Flechner tends to agree with the sceptics after weighing the probabilities with regard to the ways of the time. The likelihood of a slave escaping captivity and Ireland was slim, Flechner tells us, and the more so if he had no family in Ireland to help him. Added to that, Roman law, still effectively in force for a time after the Romans left, was harsh on Romans falling into slavery, stripping of them of legal rights and citizenship. Patrick’s tale is likely to be more one of poetic than actual truth. Nevertheless, it could be turned into a good historical novel or film.

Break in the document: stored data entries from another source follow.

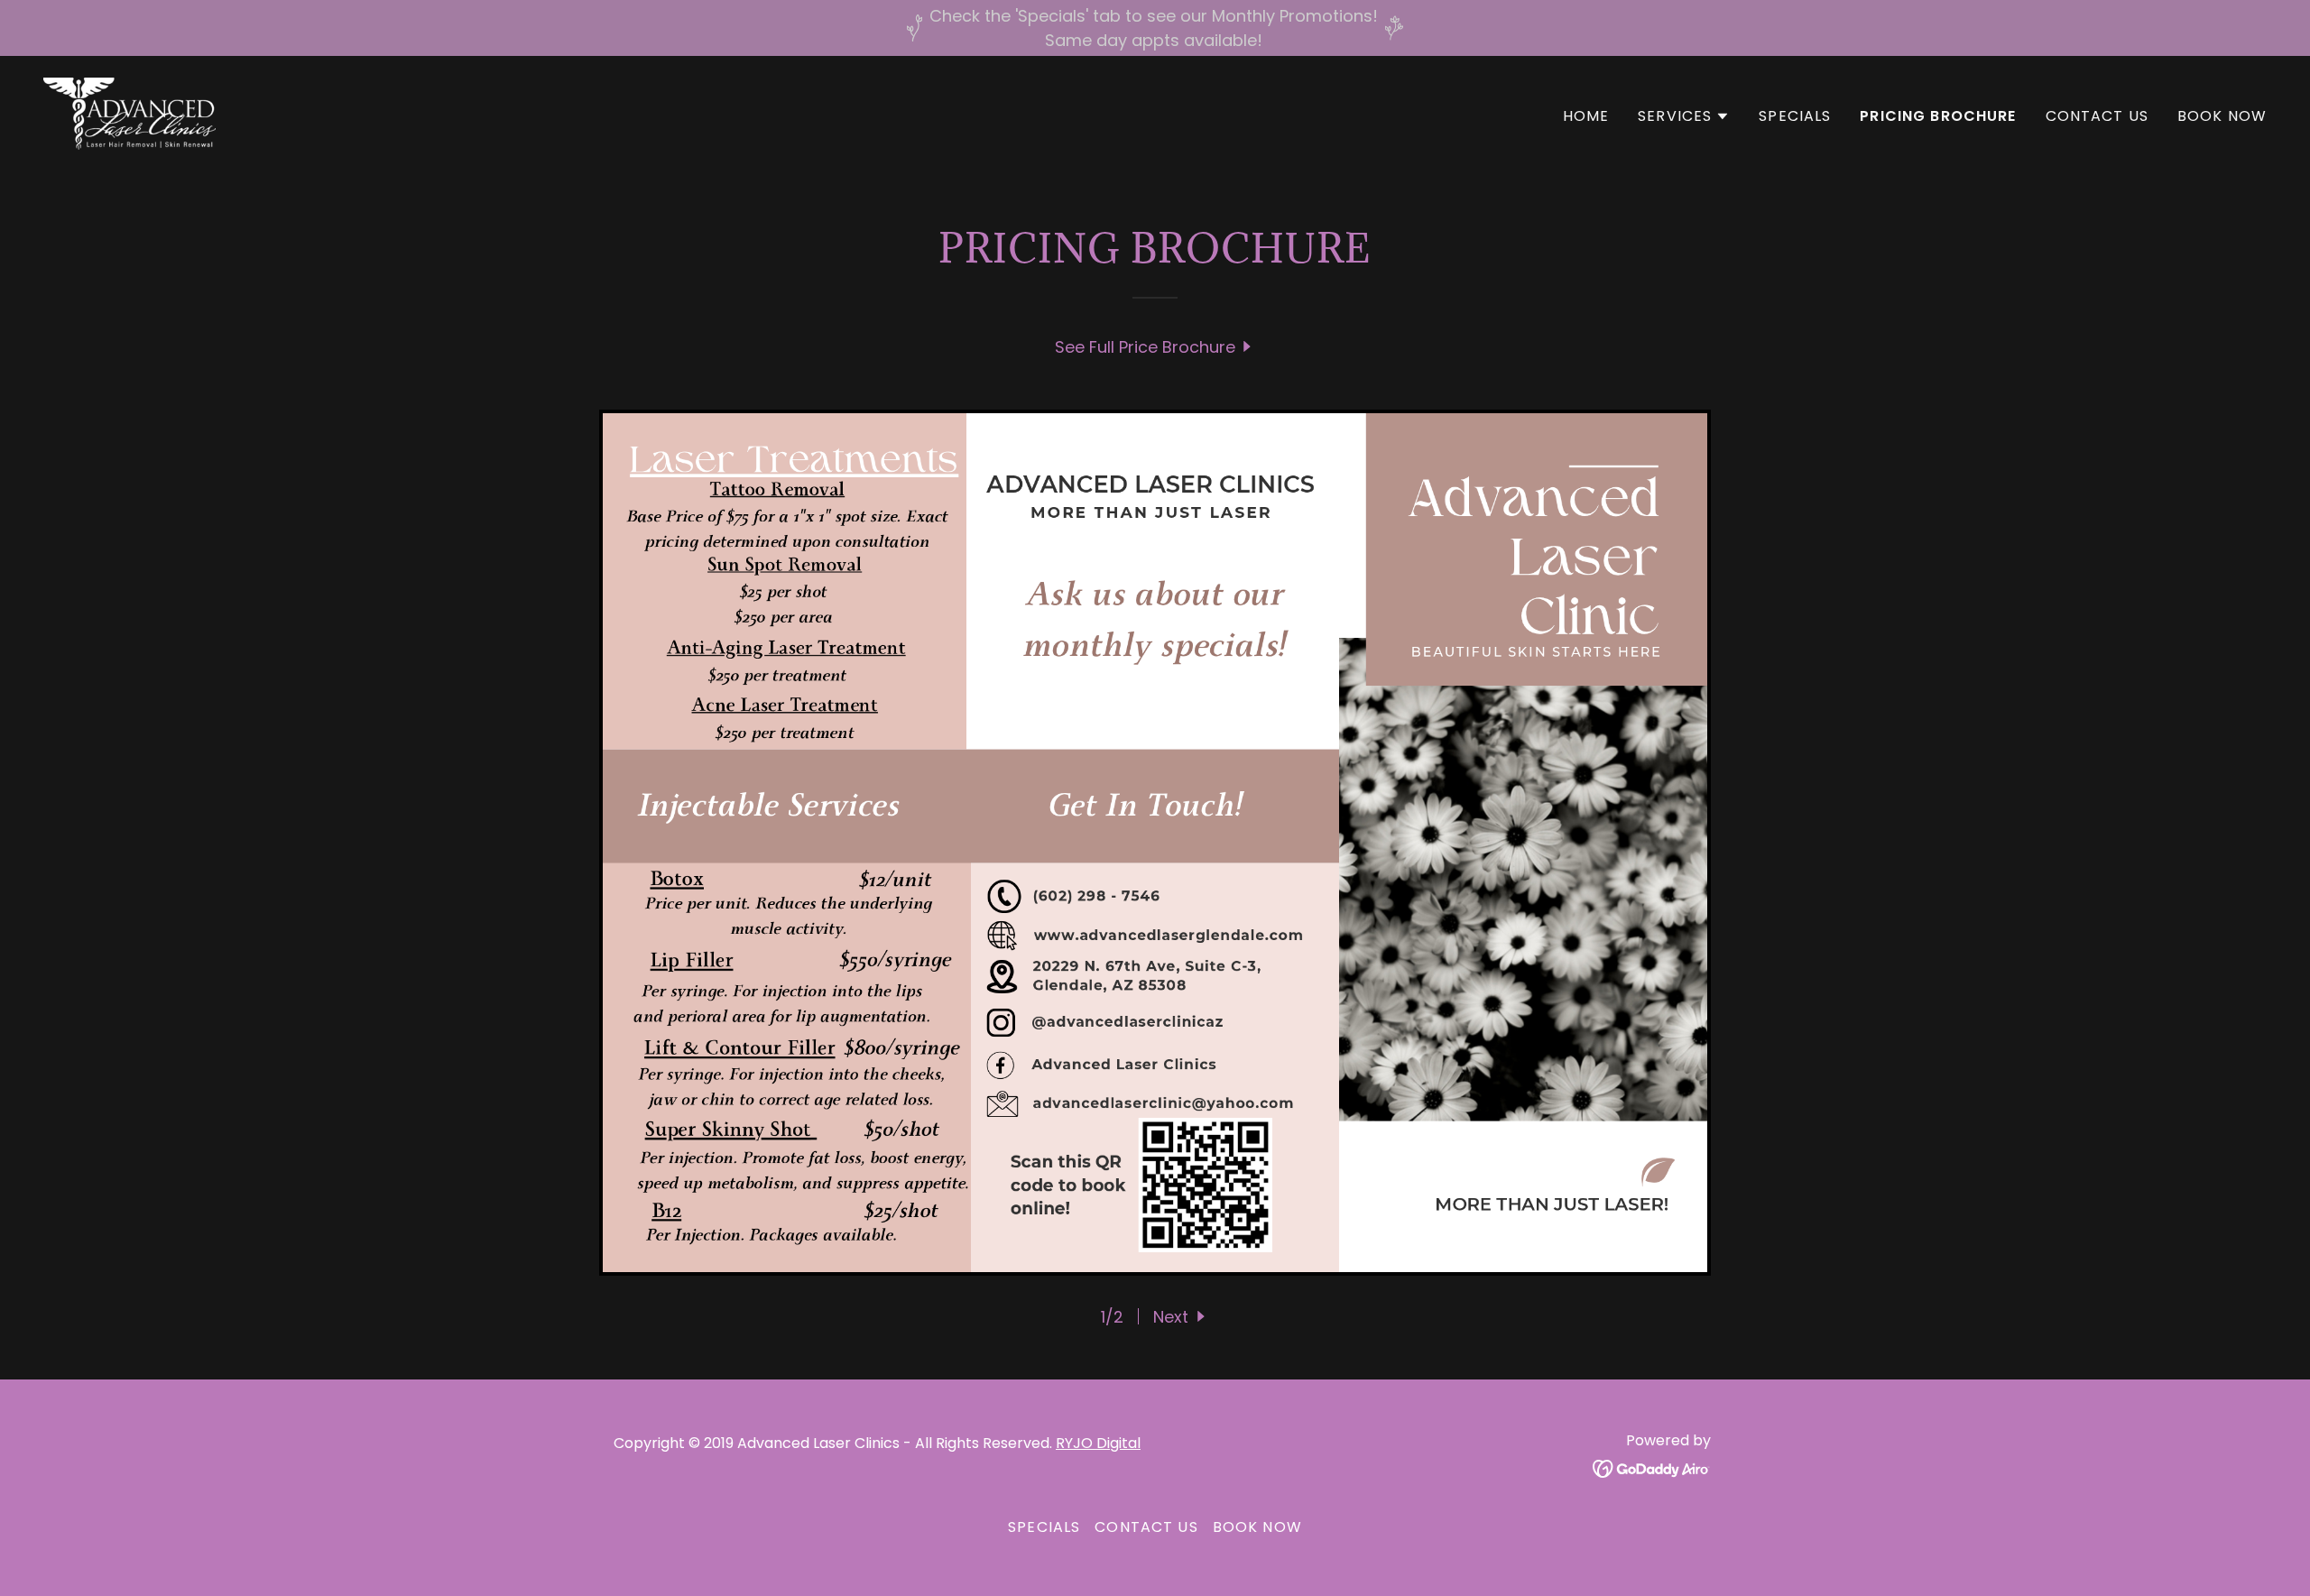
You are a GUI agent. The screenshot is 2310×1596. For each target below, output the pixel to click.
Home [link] (1586, 116)
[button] (1684, 116)
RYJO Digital (1098, 1443)
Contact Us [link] (2097, 116)
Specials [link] (1795, 116)
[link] (129, 112)
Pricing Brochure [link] (1938, 116)
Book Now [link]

Patrick, who rose to be a bishop, knew his Scriptures and enjoyed considerable success as a preacher. His popularity among women, especially aristocratic ones, whom he urged to become nuns, indicates that he was a personable man as well as holy.
He wrote in his Confessio that he never kept for himself the many donations given to him by rich women, nor charged for baptisms or ordaining priests. He used his own family money for his great work of converting the Irish, something that he found the more urgent in relation to the end of time, which he believed was near.
Flechner points out that though Patrick is the most celebrated of the missionaries who converted the Irish, the work had already begun before he arrived.
In his Ecclesiastical History, Bede ignored Patrick and gave credit to Palladius, a papal emissary, for converting the Irish. Flechner, who devotes a chapter to the legend about St Patrick that sprung up in the immediate centuries after his death, tells us that Bede, ever deferential to papal authority, though fully aware of Patrick’s work, excluded him because Patrick went back to Ireland of his own volition rather than on the pope’s orders. For Bede, Patrick lacked the right stamp on his documents.
Still, time has given St Patrick the legend and relegated Palladius to obscurity. This book, scholarly and yet accessible to general readers curious about the man behind the St Patrick’s Day parades, is likely to hold the field for a long time.